_Given task A_.
In the listing, give back the lines starting at the one containing "Image resolution: width=1280, height=1631." and ending at the one containing "www.budri.com", with "Locate" replaced by "Find" and nothing else changed.

_Excerpt_.
━━━━━━━━━━━━━━━━

I am sitting in Susan’s office.  Around me, her books, her photos.  Cyrus smiles at me from a wooden frame.  Darius, a baby.  Susan—no, it must be her mother, they look so much alike—on what looks like a Parisian Street, although I don’t know that.  But let’s say Paris .  Maybe I want it to be Paris, who knows. 

Under the desk, a lady’s umbrella, Susan’s I guess.  A plastic toy playhouse about eighteen inches high for the boys to busy themselves with if she were occupied.  I should get on my knees to look in the windows.  There must be a little family waiting inside.  I tell myself I’ll look next time.  I lie a lot.  Hanging on the back of the door is her academic regalia wrapped in plastic, ready to go. 


Her computer is still on.  I don’t touch it.

━━━━━━━━━━━━━━━━

_Given task B_.
Reproduce the passage about Susan's office word for word.

_Data extract_.

━━━━━━━━━━━━━━━━

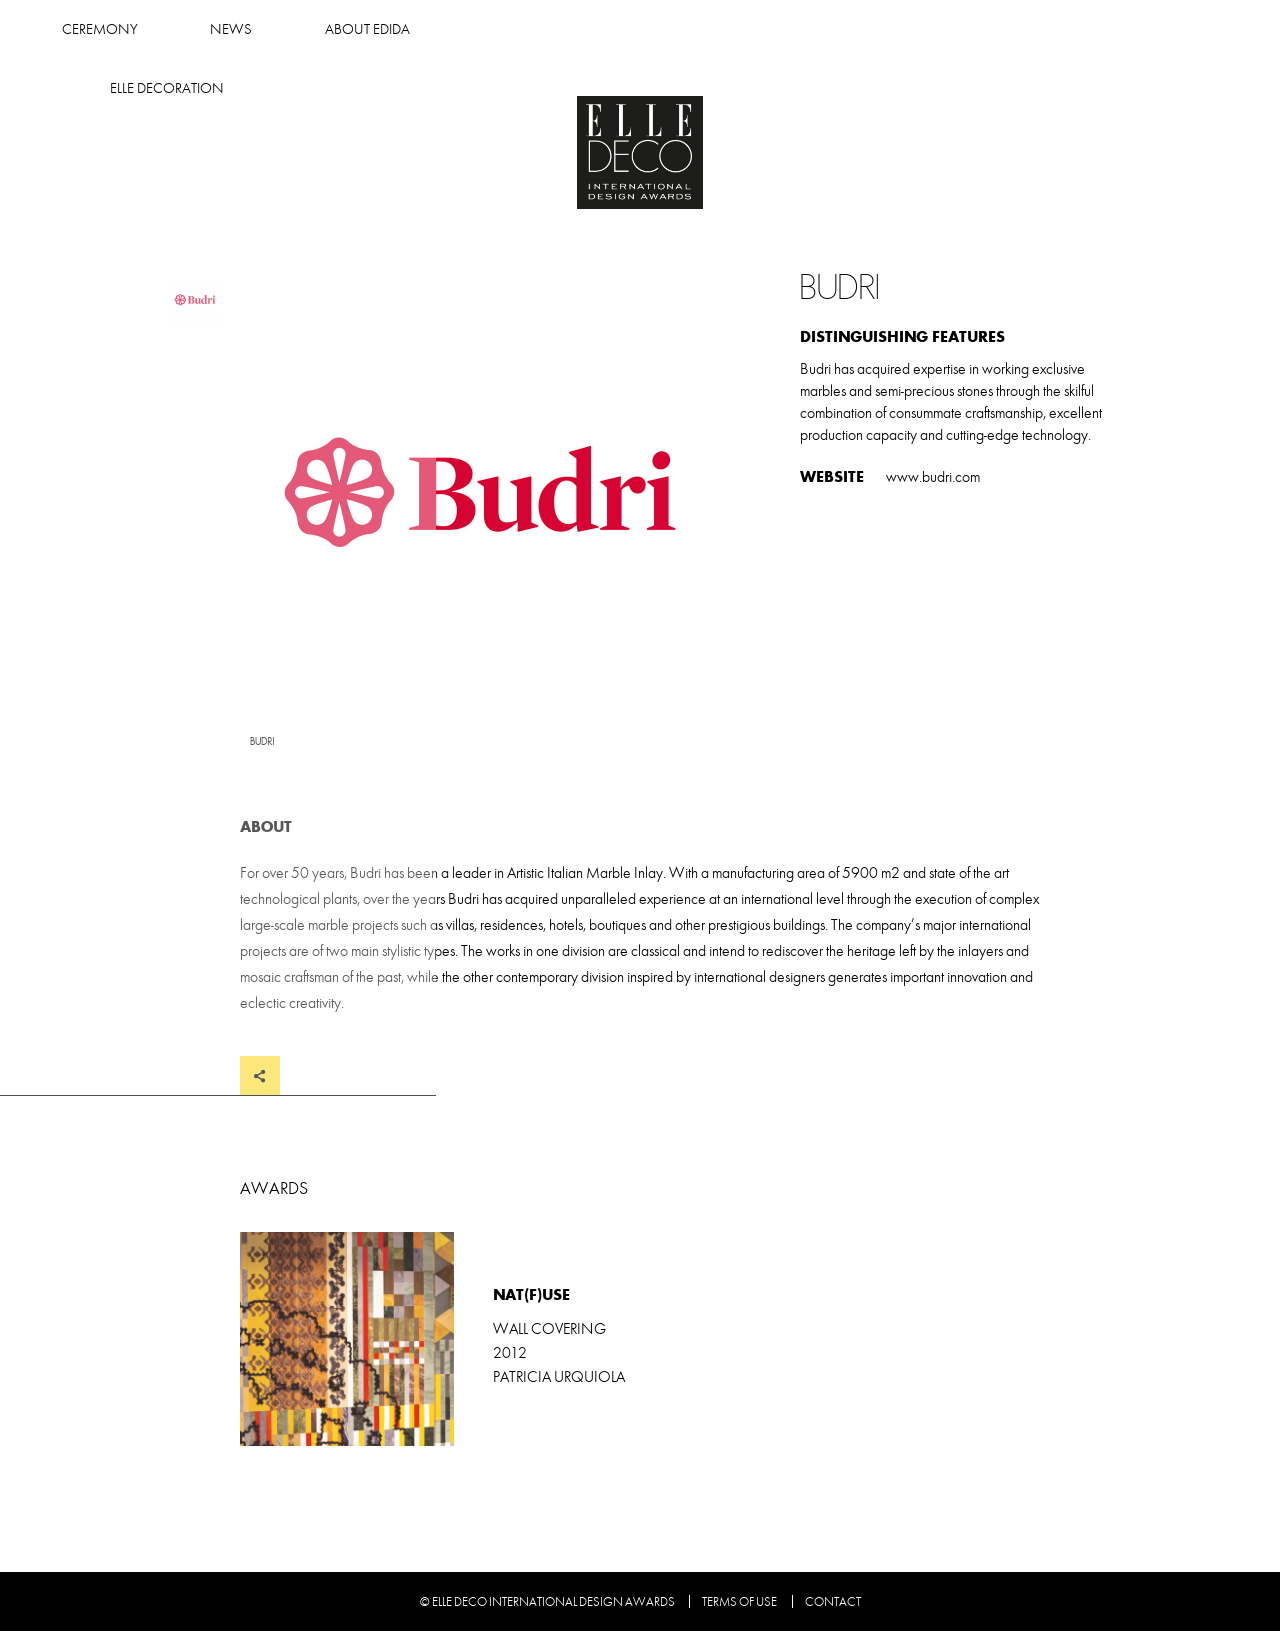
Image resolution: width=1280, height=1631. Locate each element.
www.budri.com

━━━━━━━━━━━━━━━━

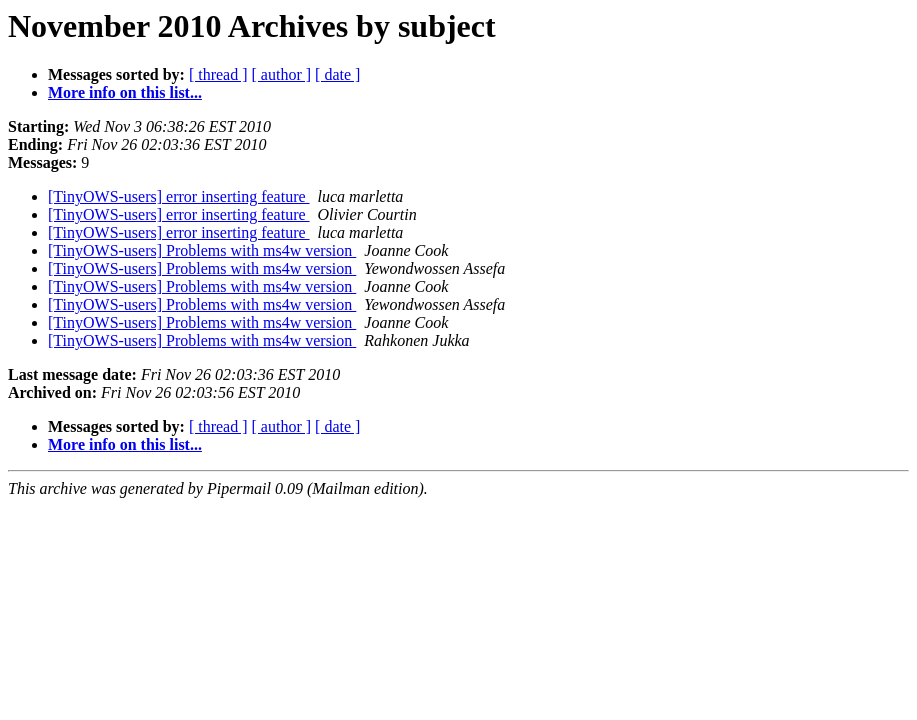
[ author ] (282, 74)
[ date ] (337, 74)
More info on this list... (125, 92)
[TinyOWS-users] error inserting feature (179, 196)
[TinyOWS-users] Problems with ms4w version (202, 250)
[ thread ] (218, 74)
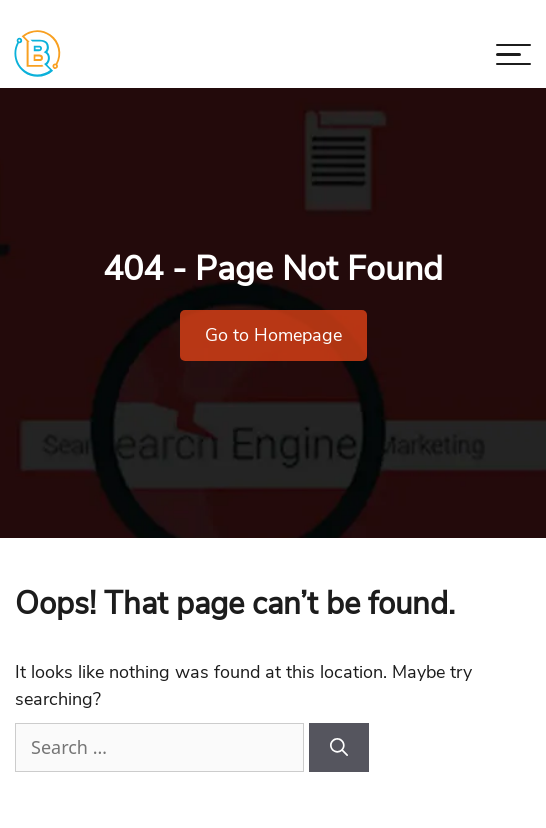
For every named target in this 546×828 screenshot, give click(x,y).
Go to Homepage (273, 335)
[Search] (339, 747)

━━━━━━━━━━━━━━━━

_Full response A_.
Image resolution: width=1280, height=1631. Find each element.
www.budri.com

_Full response B_.
I am sitting in Susan’s office.  Around me, her books, her photos.  Cyrus smiles at me from a wooden frame.  Darius, a baby.  Susan—no, it must be her mother, they look so much alike—on what looks like a Parisian Street, although I don’t know that.  But let’s say Paris .  Maybe I want it to be Paris, who knows. 

Under the desk, a lady’s umbrella, Susan’s I guess.  A plastic toy playhouse about eighteen inches high for the boys to busy themselves with if she were occupied.  I should get on my knees to look in the windows.  There must be a little family waiting inside.  I tell myself I’ll look next time.  I lie a lot.  Hanging on the back of the door is her academic regalia wrapped in plastic, ready to go. 


Her computer is still on.  I don’t touch it.